After I listened to the Wishmaster, I did some research on Nightwish and they are generally described as symphonic power metal. To be fair, I had never even heard of that sub-genre, but I get the idea. For all of you other uninitiated (and link averse) people, symphonic (or opera) power metal is heavy metal music that has symphonic elements, often with signature female lead vocals and operatic or classical themes (thanks Wikipedia).

On the surface, Wishmaster hits the typical sound. The music is often quite theatrical, even a little overwrought. The vocals are a little reminiscent of opera. There are lots of keyboards and occasional orchestral accompaniment. The drums parts are rooted with staccato, rapid-fire bass drum kicks. The guitars provide a mix of crunchy rhythm punctuated with the piercing speed of sweep-picking. These last two aspects reminded me a lot of some of the Euro metal I've heard but never paid much attention to. Lyrically, the songs are very thematic and reference a sort of epic struggle.
Sleep Eden sleep
My fallen son
Slumber in peace

Cease the pain
Life`s just in vain
For us to gain
Nothing but all the same
The deeper I listened to Wishmaster, though; it became less of a dry definition and revealed its nature. The vocals weren't really operatic but classically trained: more Annie Haslam (Renaissance) than Aida. In fact, the musical motif developments made me think of Renaissance a lot. These songs are classically influenced but maybe they're more shaped by movie soundtrack sensibilities. This would make sense: in some ways, soundtrack music is the modern classical (think John Williams). The album had quite a few progressive rock elements, too, which blur the genre line: so is a band like Porcupine Tree a little bit metal or is Nightwish a prog-rock band? They both have some similar elements. If I had to pick key feature of all of this, it would have to be the extensive use of dynamics to build a mood and tell a sonic story, within songs and through the album.

The second track, The Kinslayer, is the song that triggered my prog-rock comparison. It has some very nice keyboard melody twinned with the guitar. This approach was used in a number of other songs, including the fourth cut, Wanderlust. Wanderlust sounded a lot like Trans-Siberian Orchestra (Wizards in Winter) to me. Wizards in Winter is the music you might have heard online, synched with incredible Christmas light displays.

Two For Tragedy (which I quoted above) is a great example of the similarities with modern soundtrack work. The music is slow and emotional , with crossing vocal parts. It builds in intensity, layering in instruments, culminating into a feeling of reflection in the aftermath of some overwhelming loss. This transitions into a faster paced, grindy orchestral sound in the title track, Wishmaster.

Tarja Turunen’s vocals are a rich soprano. She has a classically trained delivery that's a little odd in some of the more rock sounding tracks like Bare Grace Misery, but her voice is the defining element of the band for me. In a few places, they mix her vocal with a bit of a chorus effect and layer vocal takes together, so the impression is sort of an "Enya on steroids" kind of thing. Listen to the intro of Deep Silent Complete, for a great example (Two For Tragedy also has some of this element). This song was certainly my favorite track, but Dead Boy's Poem, with its spoken word sections, was also strong. Crownless rounds out my favorites from this album.
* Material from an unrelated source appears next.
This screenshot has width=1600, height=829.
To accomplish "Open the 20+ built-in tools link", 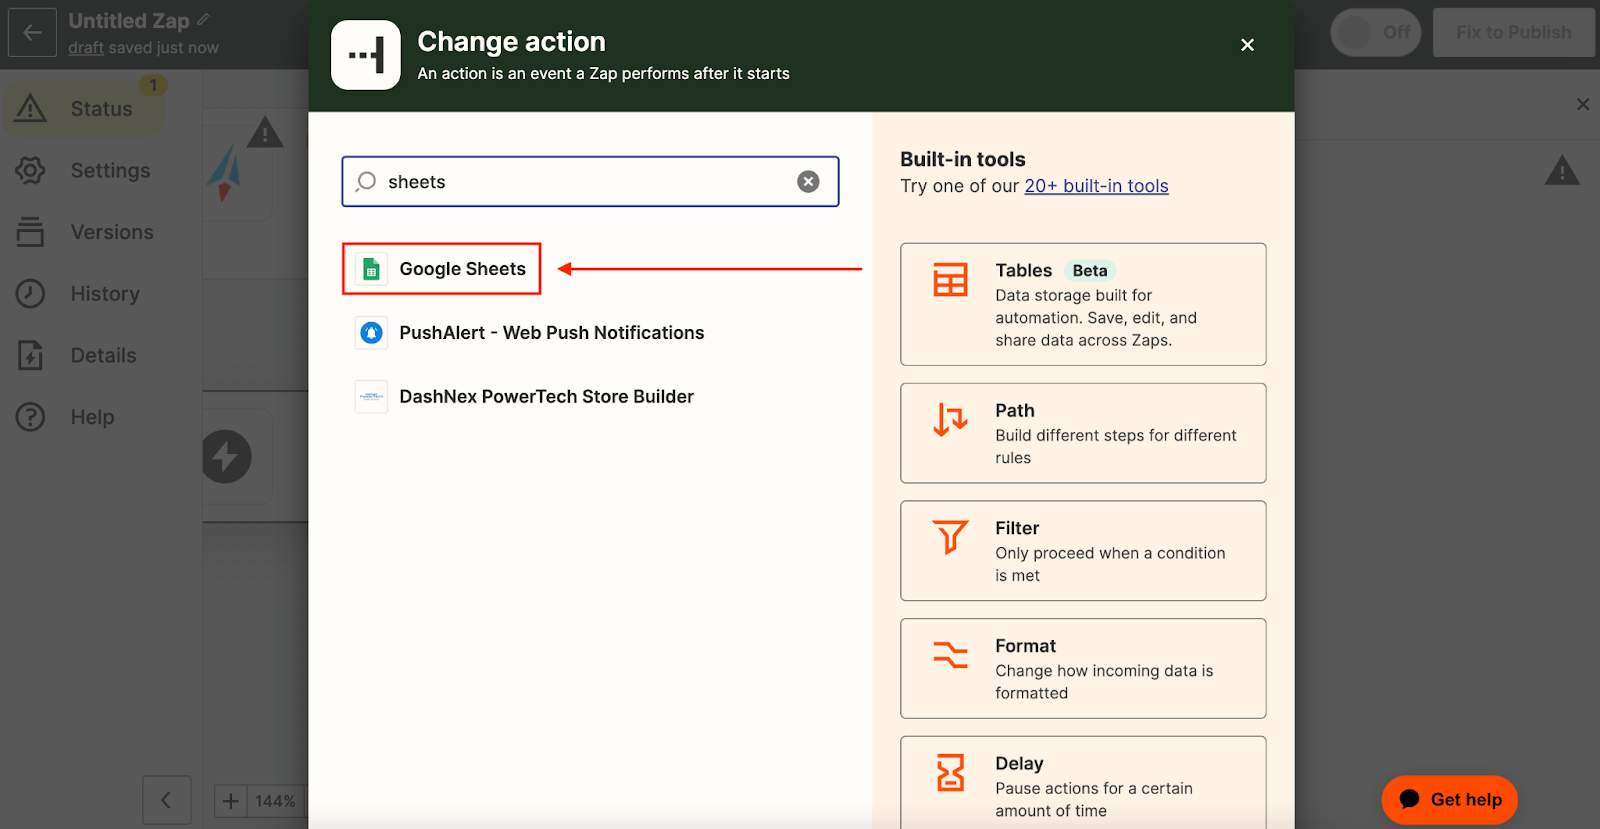I will pyautogui.click(x=1096, y=186).
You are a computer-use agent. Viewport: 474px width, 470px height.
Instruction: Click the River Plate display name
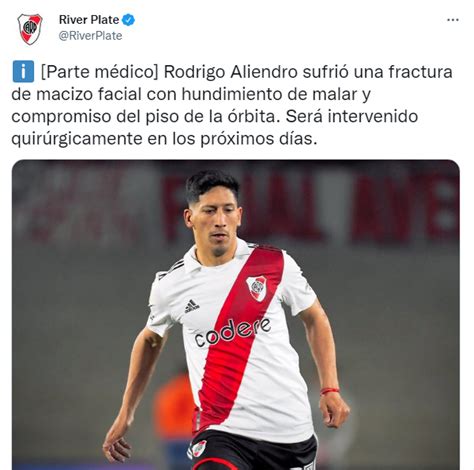pos(89,20)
Overall, this is a very interesting album even for my non-metal ears. I was surprised that my wife (who's not much of a rock listener) also enjoyed Nightwish. I think this was probably because of the classical influences bringing in chordal complexity and strong dynamics that regular rock music misses out on.

I'm torn between recommending a strong, traditional mead (semi-sweet, light carbonation) or
something like Himbeergeist (a dry Raspberry schnapps). Either would stand up well to the music.